++++ Entries provided ++++
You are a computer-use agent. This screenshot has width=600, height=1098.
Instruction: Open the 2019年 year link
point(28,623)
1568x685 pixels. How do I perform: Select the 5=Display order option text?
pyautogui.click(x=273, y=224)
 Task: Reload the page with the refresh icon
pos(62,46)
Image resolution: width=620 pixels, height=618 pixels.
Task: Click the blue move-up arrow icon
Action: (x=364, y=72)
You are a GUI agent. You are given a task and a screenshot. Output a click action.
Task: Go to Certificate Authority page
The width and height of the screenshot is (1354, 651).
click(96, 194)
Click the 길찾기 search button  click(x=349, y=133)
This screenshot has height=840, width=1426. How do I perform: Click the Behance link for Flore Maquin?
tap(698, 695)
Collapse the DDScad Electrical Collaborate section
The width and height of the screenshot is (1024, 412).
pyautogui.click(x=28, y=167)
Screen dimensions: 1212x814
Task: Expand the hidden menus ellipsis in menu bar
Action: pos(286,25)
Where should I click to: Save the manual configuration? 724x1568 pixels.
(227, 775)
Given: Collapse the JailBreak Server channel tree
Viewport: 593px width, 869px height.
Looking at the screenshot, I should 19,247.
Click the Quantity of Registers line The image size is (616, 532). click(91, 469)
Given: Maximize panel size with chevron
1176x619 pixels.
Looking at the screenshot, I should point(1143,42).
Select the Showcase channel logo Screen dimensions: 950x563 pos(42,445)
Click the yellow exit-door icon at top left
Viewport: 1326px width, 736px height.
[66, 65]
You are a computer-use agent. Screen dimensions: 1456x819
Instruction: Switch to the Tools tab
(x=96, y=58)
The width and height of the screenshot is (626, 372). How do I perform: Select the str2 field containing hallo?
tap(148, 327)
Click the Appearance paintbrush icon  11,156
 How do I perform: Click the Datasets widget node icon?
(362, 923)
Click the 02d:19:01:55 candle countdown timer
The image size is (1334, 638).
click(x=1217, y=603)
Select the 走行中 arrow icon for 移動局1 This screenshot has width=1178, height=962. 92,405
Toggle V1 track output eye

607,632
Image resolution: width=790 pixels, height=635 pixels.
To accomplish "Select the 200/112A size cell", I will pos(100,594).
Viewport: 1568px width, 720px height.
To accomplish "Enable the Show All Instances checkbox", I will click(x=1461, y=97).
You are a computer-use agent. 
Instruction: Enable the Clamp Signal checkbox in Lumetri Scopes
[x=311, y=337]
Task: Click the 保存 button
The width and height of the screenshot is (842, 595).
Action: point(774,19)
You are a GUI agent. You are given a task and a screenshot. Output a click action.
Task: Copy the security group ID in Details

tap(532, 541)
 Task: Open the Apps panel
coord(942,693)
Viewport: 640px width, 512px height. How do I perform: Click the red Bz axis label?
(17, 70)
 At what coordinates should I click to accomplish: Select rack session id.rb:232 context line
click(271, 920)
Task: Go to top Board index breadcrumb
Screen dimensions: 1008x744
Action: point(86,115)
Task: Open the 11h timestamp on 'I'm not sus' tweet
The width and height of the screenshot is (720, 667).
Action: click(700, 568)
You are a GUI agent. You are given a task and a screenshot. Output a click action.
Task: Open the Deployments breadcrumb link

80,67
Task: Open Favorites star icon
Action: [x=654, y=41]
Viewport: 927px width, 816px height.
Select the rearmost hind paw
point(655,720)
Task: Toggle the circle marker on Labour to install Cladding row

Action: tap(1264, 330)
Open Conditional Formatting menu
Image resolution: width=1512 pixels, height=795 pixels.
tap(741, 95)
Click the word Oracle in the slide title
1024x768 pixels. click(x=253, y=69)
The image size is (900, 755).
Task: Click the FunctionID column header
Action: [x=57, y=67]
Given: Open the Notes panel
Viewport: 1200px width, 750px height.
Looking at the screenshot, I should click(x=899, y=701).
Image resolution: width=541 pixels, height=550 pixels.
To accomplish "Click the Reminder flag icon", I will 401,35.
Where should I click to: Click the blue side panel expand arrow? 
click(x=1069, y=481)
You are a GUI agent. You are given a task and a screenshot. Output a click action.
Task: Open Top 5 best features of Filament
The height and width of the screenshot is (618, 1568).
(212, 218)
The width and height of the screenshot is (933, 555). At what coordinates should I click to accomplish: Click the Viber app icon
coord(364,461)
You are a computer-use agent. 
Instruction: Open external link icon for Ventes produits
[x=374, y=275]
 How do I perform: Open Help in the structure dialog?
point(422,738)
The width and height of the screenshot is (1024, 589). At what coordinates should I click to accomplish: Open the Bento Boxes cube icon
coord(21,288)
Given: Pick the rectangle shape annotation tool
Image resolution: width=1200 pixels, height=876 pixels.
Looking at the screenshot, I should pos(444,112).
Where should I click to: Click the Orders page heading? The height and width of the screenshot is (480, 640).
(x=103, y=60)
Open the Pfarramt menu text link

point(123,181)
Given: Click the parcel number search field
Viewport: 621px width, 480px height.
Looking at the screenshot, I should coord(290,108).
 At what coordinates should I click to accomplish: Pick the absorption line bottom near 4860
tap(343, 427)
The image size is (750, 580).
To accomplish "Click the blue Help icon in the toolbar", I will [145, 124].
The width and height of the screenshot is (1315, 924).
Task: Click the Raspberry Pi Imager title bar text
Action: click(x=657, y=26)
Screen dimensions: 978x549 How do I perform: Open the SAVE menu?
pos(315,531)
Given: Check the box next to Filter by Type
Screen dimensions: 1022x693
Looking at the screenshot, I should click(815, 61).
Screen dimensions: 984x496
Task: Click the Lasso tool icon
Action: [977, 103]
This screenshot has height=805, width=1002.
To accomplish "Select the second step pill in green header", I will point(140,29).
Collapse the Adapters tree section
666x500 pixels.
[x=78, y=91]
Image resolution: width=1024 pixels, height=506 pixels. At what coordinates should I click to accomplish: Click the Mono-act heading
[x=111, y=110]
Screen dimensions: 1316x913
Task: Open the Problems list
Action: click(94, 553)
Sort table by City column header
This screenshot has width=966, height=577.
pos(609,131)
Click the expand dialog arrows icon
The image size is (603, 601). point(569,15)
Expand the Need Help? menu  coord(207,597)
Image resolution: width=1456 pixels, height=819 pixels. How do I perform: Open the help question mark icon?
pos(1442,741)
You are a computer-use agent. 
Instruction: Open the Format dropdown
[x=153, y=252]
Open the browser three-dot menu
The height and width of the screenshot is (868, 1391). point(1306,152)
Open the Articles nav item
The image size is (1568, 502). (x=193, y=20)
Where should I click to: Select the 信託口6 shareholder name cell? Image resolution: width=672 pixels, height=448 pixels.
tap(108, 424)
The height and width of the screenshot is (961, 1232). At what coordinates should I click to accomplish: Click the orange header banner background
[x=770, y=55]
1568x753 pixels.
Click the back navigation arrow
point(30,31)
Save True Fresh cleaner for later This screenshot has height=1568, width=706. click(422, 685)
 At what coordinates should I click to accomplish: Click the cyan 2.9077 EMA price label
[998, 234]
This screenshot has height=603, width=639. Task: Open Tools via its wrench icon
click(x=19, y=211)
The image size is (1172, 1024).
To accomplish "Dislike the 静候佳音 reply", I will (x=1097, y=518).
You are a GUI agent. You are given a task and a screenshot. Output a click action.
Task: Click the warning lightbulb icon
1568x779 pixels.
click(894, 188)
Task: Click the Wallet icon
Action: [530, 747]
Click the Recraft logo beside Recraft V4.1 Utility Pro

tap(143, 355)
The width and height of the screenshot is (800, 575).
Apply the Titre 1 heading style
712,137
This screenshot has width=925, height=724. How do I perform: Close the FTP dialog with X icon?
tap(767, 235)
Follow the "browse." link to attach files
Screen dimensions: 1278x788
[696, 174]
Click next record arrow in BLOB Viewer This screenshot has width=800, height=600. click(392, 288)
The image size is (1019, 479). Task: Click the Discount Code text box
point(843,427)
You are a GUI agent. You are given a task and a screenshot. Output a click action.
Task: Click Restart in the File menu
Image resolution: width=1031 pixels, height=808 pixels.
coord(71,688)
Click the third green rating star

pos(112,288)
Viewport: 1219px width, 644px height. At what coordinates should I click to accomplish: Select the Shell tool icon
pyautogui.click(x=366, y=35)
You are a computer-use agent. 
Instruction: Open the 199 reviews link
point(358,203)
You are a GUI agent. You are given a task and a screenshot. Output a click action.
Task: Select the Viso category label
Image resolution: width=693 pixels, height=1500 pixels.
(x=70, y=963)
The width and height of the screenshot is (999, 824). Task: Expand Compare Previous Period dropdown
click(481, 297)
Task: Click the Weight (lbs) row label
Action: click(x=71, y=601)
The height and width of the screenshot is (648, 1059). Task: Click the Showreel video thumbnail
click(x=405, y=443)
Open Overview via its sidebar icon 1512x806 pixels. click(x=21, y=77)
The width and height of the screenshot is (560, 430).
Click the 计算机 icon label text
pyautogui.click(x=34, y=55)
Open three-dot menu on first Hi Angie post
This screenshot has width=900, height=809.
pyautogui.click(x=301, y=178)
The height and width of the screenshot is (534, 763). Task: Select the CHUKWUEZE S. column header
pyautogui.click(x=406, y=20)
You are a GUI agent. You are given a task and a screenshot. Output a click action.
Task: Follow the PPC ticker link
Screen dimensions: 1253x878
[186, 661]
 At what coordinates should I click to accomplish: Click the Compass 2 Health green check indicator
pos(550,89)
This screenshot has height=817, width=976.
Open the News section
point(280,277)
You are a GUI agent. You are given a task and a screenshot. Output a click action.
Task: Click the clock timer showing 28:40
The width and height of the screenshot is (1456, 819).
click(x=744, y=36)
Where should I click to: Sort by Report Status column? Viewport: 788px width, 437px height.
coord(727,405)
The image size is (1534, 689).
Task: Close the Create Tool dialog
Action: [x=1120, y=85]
++++
Give the number of lines above that hold "search", with no other words.

- [Expected answer] 2